Special character not displaying as expected

htmlutf-8

提问by curious1

I have the following simple HTML page:

我有以下简单的 HTML 页面:

<!doctype html>
<html>
<head>
    <meta charset="utf-8">
    <meta http-equiv="X-UA-Compatible" content="IE=edge,chrome=1">
    <meta name="viewport" content="width=device-width, initial-scale=1.0">
</head>
<body>
    <div>
        méywe
    </div>
</body>
</html>

When displaying it in Chrome or Firefox (I did not test other browsers), I see the following:

在 Chrome 或 Firefox 中显示时(我没有测试其他浏览器),我看到以下内容:

m?ywe

我吗?

What did I miss? The html file is saved in UTF-8 encoding. The server is Apache. My machine is Windows 7 pro. The text editor is UltraEdit.

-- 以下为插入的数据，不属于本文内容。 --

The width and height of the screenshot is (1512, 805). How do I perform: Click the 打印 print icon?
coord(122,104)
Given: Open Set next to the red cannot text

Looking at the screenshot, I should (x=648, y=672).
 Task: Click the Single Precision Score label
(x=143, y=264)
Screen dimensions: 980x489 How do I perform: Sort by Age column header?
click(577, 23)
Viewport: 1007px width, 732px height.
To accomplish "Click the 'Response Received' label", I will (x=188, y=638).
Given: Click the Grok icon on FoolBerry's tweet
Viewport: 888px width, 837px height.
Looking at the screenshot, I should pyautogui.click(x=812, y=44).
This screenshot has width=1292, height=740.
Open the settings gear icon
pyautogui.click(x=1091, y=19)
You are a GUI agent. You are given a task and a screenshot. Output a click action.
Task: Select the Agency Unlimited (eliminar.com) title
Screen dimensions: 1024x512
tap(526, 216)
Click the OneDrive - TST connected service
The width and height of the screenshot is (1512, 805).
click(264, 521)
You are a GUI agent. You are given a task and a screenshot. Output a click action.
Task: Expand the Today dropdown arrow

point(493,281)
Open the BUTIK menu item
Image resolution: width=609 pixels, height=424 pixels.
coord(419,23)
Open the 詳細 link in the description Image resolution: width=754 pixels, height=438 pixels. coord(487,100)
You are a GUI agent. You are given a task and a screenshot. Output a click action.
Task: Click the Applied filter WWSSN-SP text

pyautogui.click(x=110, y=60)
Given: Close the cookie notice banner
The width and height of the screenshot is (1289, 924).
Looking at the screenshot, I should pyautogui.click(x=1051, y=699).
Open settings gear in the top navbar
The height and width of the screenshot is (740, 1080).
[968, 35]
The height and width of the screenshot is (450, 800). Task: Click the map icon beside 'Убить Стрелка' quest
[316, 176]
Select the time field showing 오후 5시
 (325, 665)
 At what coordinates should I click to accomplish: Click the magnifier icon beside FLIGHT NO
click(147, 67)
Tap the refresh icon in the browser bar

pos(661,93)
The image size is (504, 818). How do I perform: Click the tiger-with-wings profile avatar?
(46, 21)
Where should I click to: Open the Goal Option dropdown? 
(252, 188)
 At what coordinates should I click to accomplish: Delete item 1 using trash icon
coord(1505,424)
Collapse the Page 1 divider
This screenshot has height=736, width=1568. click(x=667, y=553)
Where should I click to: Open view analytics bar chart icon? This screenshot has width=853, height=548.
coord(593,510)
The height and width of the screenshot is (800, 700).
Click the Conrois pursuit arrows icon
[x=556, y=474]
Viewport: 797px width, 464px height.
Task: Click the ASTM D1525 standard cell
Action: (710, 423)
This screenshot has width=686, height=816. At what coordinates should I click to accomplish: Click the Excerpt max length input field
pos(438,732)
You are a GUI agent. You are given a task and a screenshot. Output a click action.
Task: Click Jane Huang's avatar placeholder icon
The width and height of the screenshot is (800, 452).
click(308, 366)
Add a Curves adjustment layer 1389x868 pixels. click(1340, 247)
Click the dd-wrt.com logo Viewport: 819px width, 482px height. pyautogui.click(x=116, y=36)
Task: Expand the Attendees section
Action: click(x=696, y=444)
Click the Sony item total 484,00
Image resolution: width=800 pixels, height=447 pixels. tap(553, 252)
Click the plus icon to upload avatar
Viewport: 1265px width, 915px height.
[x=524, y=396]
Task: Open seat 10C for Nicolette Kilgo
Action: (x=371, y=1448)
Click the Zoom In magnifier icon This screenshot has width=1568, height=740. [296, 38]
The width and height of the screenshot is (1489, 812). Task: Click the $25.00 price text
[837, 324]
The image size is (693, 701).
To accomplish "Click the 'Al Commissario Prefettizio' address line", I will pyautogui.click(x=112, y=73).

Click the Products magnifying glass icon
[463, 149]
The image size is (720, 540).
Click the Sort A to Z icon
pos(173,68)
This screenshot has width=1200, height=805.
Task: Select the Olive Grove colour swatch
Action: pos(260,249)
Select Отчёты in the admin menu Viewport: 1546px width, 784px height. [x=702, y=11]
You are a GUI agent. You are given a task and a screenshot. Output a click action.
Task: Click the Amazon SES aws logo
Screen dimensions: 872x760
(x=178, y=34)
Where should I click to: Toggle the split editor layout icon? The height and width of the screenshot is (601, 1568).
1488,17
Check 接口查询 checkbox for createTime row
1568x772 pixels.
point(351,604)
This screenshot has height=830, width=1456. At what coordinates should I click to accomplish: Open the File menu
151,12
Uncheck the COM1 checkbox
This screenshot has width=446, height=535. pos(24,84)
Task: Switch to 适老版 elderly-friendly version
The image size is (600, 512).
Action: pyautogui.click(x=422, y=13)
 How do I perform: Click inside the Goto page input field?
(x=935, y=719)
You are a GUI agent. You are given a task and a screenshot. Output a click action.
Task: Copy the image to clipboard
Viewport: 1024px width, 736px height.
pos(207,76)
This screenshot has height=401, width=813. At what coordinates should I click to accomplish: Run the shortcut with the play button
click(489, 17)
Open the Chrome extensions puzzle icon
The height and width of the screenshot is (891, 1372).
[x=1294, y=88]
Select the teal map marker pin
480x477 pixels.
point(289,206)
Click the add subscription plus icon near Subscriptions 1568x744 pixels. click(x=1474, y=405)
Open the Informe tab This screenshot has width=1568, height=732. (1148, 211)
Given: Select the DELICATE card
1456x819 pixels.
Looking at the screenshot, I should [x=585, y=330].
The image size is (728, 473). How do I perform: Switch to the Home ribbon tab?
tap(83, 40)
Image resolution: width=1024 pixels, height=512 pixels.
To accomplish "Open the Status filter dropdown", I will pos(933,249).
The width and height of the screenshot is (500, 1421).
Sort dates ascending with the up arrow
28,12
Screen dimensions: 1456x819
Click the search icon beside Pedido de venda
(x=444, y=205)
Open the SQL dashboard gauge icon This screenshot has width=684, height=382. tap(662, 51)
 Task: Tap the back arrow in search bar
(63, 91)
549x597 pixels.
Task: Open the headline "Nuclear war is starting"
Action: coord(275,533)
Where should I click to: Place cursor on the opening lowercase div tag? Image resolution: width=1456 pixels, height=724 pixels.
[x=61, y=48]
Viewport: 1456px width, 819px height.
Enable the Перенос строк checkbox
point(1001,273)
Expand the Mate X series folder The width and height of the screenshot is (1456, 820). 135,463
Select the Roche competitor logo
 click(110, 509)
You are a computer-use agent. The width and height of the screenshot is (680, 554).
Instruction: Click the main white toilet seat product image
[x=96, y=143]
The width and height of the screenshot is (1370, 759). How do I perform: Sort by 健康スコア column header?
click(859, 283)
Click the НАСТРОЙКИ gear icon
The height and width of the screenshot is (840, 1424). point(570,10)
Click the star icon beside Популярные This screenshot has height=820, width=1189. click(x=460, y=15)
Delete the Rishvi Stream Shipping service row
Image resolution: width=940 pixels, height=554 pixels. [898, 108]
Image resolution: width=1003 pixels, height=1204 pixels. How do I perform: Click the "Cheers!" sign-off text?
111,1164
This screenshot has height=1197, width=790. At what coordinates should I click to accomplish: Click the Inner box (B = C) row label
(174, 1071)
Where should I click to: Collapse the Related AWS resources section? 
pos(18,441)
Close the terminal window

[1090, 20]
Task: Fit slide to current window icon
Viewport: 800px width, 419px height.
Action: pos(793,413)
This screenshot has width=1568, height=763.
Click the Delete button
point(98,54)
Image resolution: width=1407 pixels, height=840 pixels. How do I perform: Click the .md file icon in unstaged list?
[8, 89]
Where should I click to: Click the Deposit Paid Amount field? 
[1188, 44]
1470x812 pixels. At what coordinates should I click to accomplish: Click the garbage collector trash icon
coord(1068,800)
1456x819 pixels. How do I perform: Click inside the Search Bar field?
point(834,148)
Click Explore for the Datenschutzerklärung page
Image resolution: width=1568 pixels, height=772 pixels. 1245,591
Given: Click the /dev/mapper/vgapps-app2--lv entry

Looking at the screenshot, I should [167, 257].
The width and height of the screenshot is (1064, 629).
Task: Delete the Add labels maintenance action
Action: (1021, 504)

我错过了什么?html 文件以 UTF-8 编码保存。服务器是Apache。我的机器是Windows 7 pro。文本编辑器是 UltraEdit。

Thanks!

谢谢!

Update

更新

Initially, I used UltraEdit for editing this html file and I got the problem. Based on cmbuckley's input and install of Notepad++ (from Heatmanofurioso's suggestion), I thought about the possibility of my file being corrupt somehow (even though it looks fine in both UltraEdit and Notepad). So I saved my file with Notepad in utf-8 encoding. Still saw the problem (maybe due to cache???). Then I used UltraEdit to save it again. See the page in the browser and the problem is gone.

最初,我使用 UltraEdit 来编辑这个 html 文件,但我遇到了问题。基于cmbuckley的输入和 Notepad++ 的安装(来自Heatmanofurioso的建议),我想到了我的文件以某种方式损坏的可能性(即使它在 UltraEdit 和 Notepad 中看起来都很好)。所以我用记事本以 utf-8 编码保存了我的文件。仍然看到问题(可能是由于缓存???)。然后我用 UltraEdit 再次保存它。在浏览器中查看页面,问题就解决了。

Lesson Learned

学过的知识

Have two text editors if that that is your tool, and try the different one if you see unexplainable problem. No tool is perfect, even though you use one everyday. In my case, Notepad++ fixed the utf8 issue with my file that UltraEdit somehow failed.

如果这是您的工具,请使用两个文本编辑器,如果您看到无法解释的问题,请尝试使用不同的文本编辑器。没有任何工具是完美的,即使您每天都在使用。就我而言,Notepad++ 修复了 UltraEdit 以某种方式失败的文件的 utf8 问题。

Thanks to folks for helping!!!

感谢大佬帮忙!!!

回答by Heatmanofurioso

1 - Replace your

1 - 更换你的

<meta charset="utf-8">

with

<meta http-equiv="Content-Type" content="text/html; charset=utf-8">

2 - Check if your HTML Editor's encoding is in UTF8. Usually this option is found on the tabs on the top of the program, like in Notepad++.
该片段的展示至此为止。